Could you reproduce every line of the records below word for word, leaving out the pictures?

» **Input rows**
===============
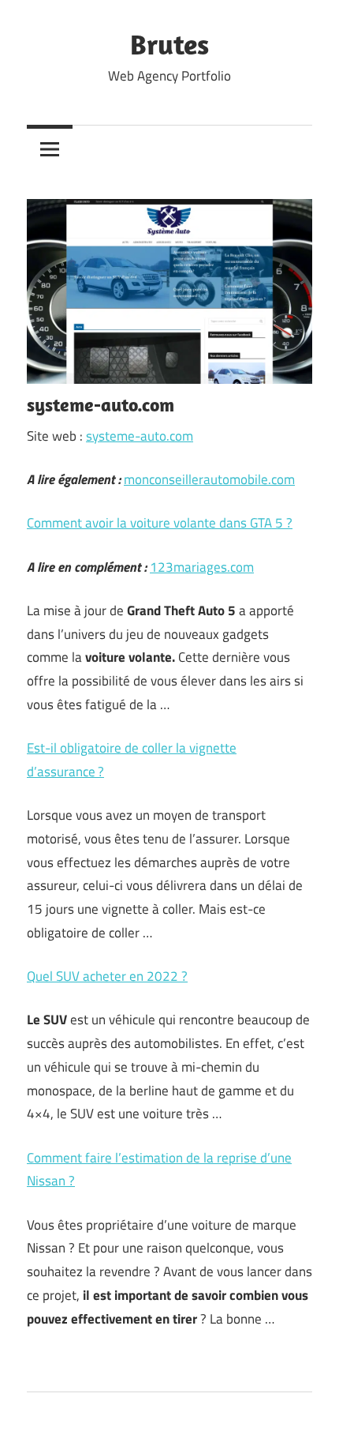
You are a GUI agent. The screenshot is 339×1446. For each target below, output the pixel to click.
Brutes (169, 44)
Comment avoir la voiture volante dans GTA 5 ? (159, 523)
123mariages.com (202, 567)
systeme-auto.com (139, 436)
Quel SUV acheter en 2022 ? (107, 976)
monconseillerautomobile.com (209, 479)
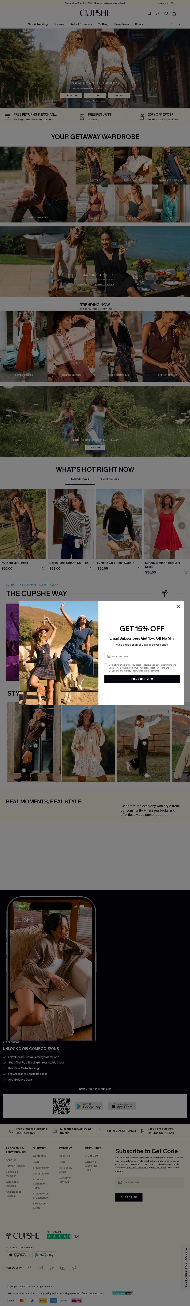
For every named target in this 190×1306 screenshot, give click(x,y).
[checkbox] (105, 664)
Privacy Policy (130, 670)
===============
» **Written response**
You are a GUI agent. The screenshot is 339×1446. For each target below, output the pixel to click.
Brutes (169, 44)
Comment avoir la voiture volante dans GTA 5 ? (159, 523)
123mariages.com (202, 567)
systeme-auto.com (139, 436)
Quel SUV acheter en 2022 ? (107, 976)
monconseillerautomobile.com (209, 479)
For every named target in this 190×1306 screenshot, give click(x,y).
[checkbox] (105, 664)
Privacy Policy (130, 670)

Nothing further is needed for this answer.